One of the injuries that is of greatest concern for those involved in a truck wreck is a brain injury. While severe brain injuries are easy to identify, mild traumatic brain injuries are not. Explaining the way the brain was injured, and proving to a jury the long term impact of having a brain injury when the victim looks normal, requires training and expertise. I previously blogged on the requirements a competent trucking lawyer should have but I neglected including expertise in handling brain injuries.

Please keep in mind that even though doctors will frequently use the term "mild" to describe many brain injuries, there is nothing mild about brain damage. The use of "mild" by a doctor only means that the person isn’ t dead or in a coma. If someones brain is damaged, they have lost their future. They may have memory problems that will have caused them to lose their past. They will never be everything they could have been, even if they do everything they can to try to recover. 

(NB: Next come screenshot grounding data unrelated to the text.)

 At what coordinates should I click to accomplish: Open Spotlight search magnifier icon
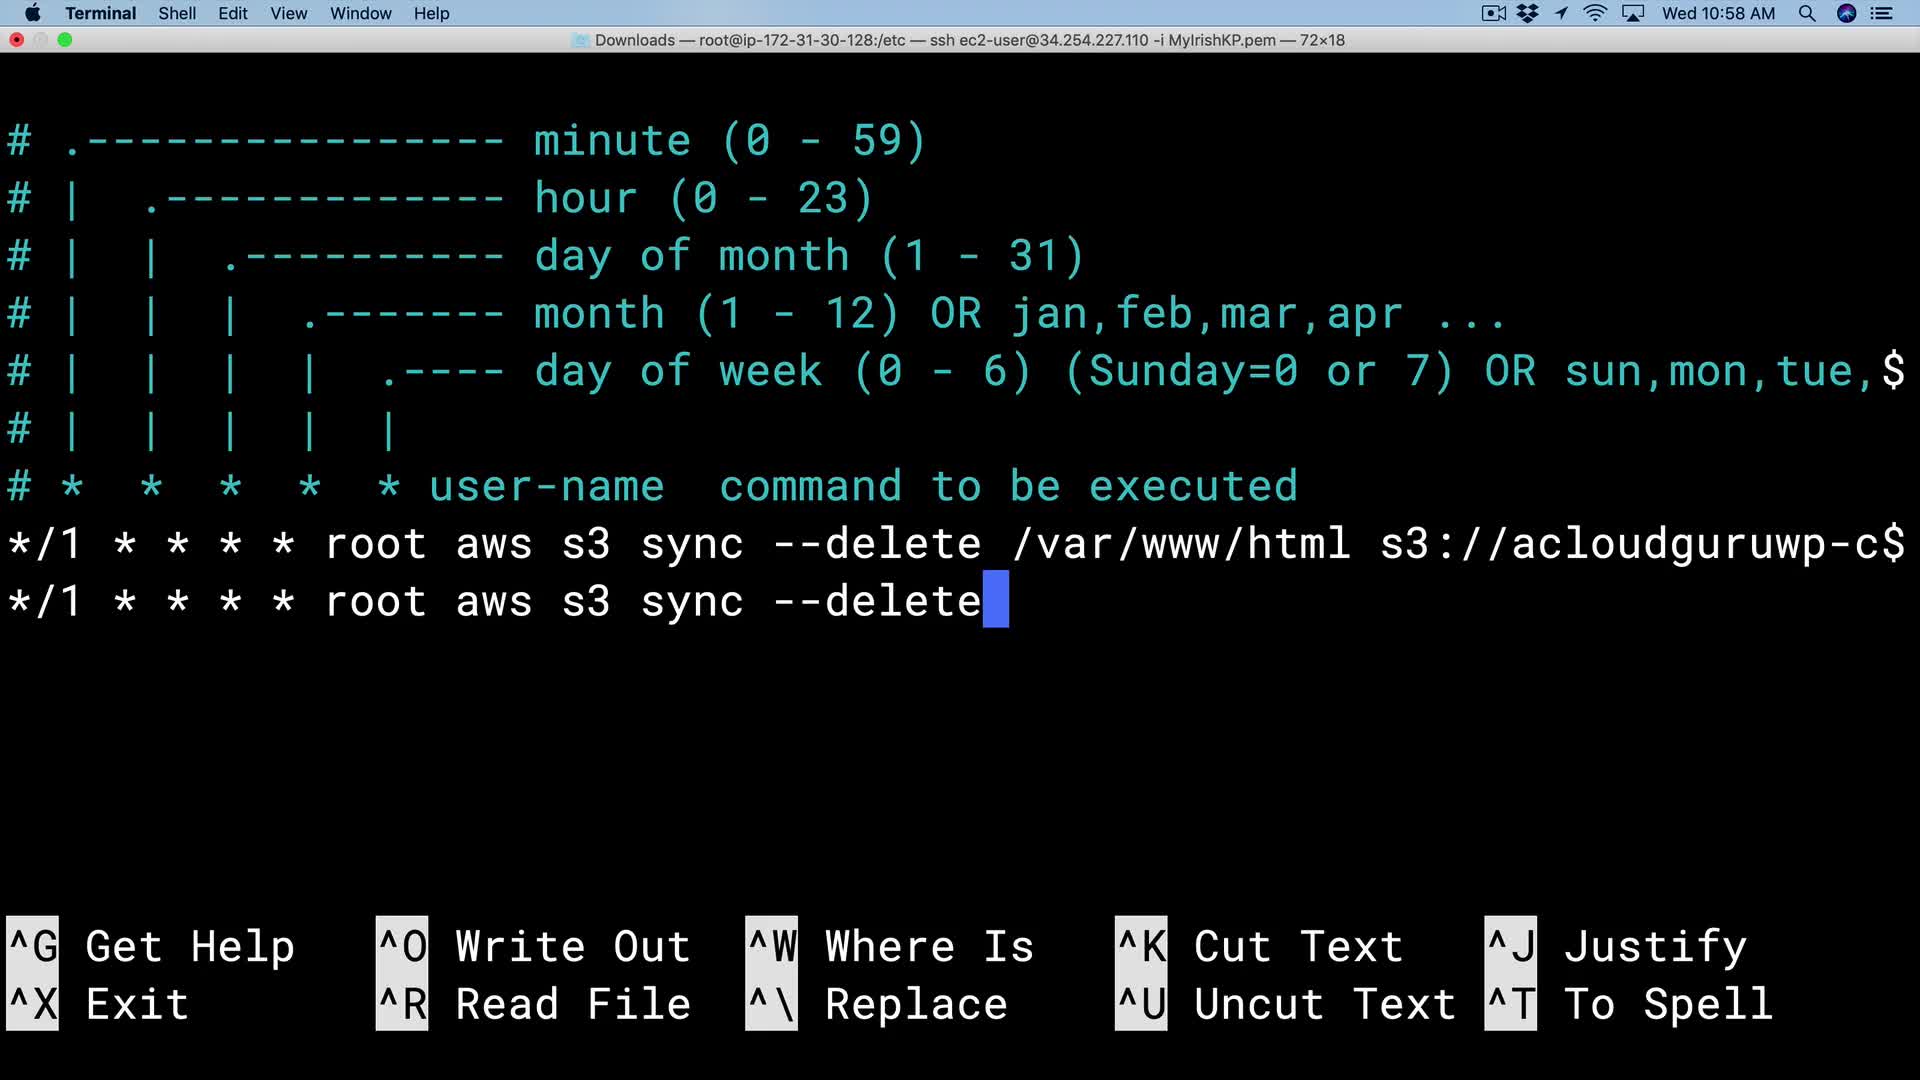click(x=1806, y=13)
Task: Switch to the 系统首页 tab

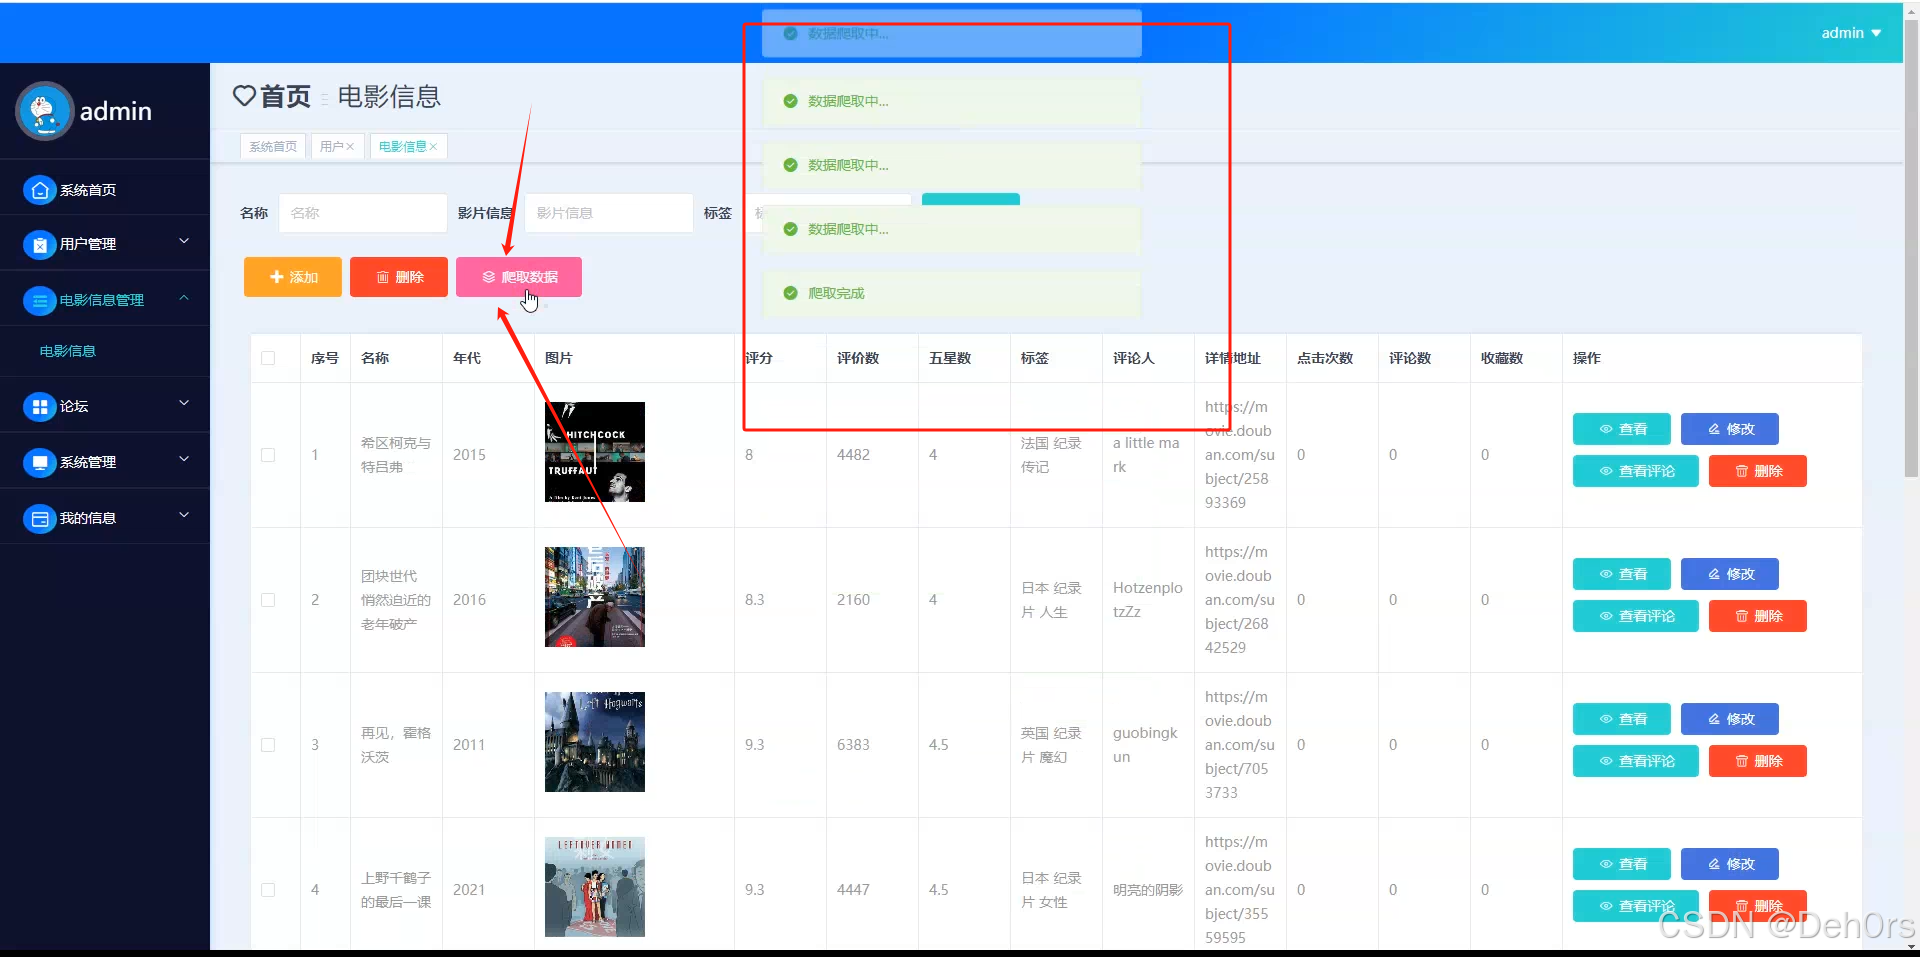Action: [x=271, y=146]
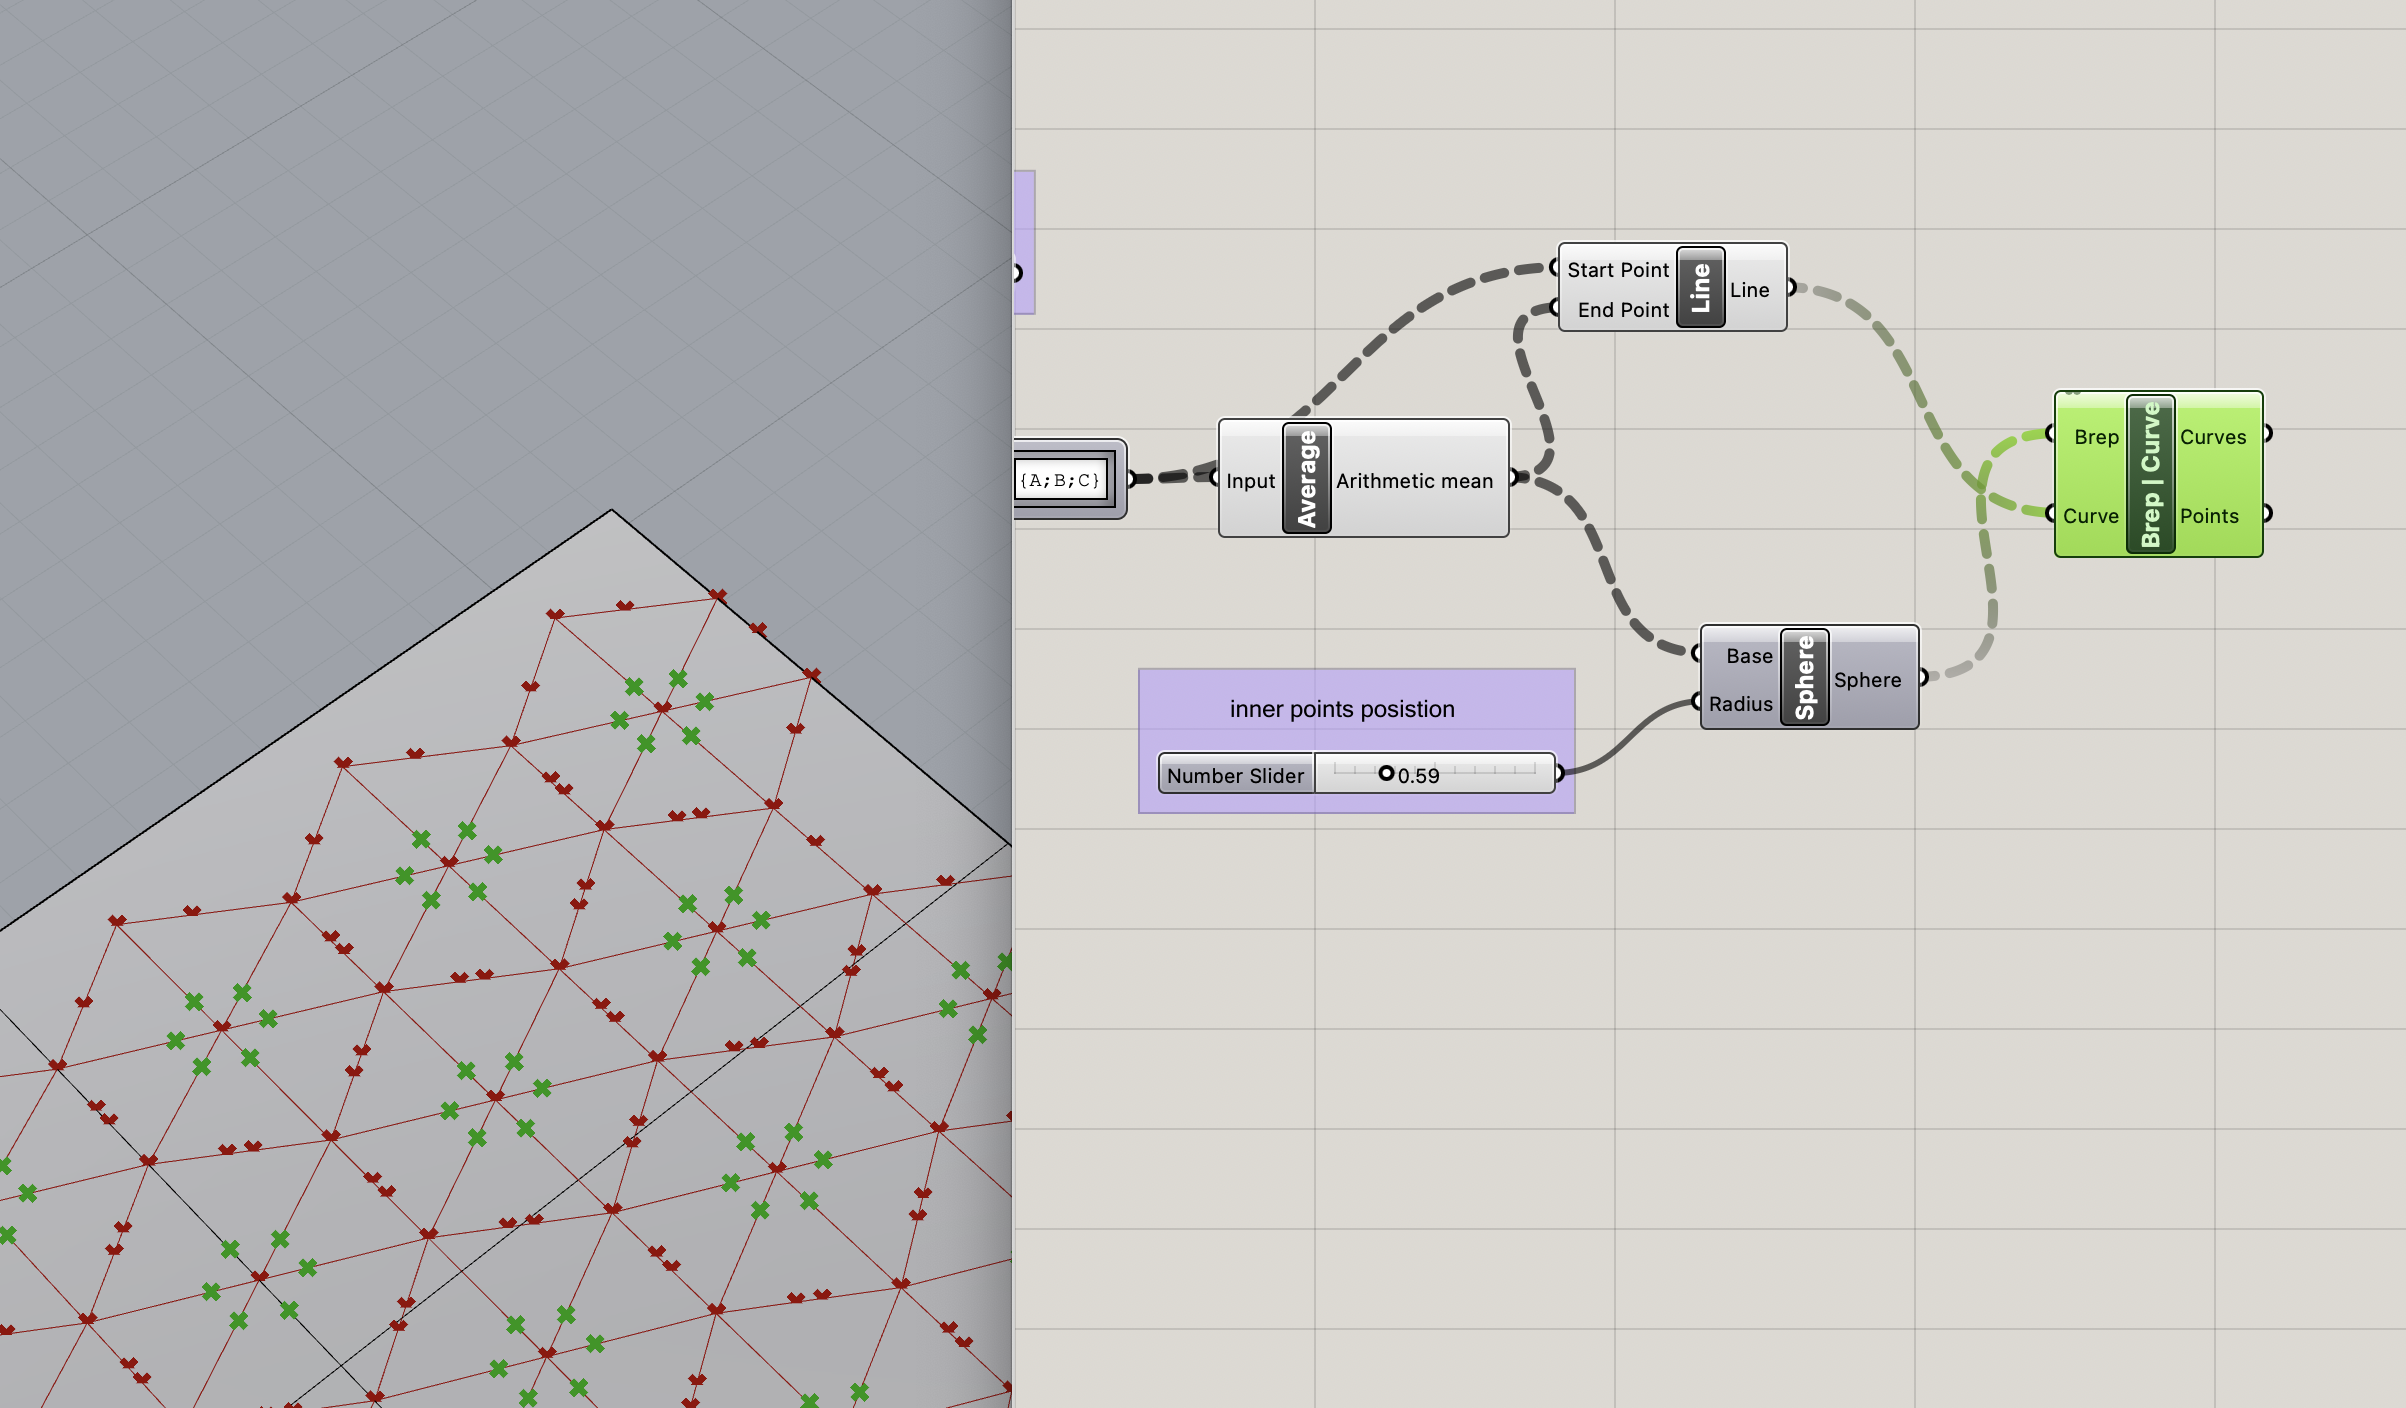Click the Average component icon
This screenshot has width=2406, height=1408.
click(1306, 478)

Mild brain injuries typically occur from a wave effect. The brain is like jello, made up primarily of water and is encased in one of the hardest bones in the body, the skull. Because the brain is somewhat fluid, in a wreck it can move and strike the skull. The cells are torn under the forces involved in a wreck. Current medical science makes it clear that it is not necessary for the head to have hit anything in order for brain damage to occur.

Personalities change, memory becomes a problem, frustration and anger are not uncommon. The victim however is able to talk. They don’t want to admit anything is wrong, and the family is just so happy for the victim to be alive that they blame the changes on other problems. A questionnaire can help experts determine whether there is a mild traumatic brain injury such as the one that can be downloaded here: Symptom Questionnaire.

If you think someone you love has had some of the changes discussed above have them tested by a neuropsychologist. These are the trained professionals best able to determine whether or not a mild traumatic brain injury has occurred.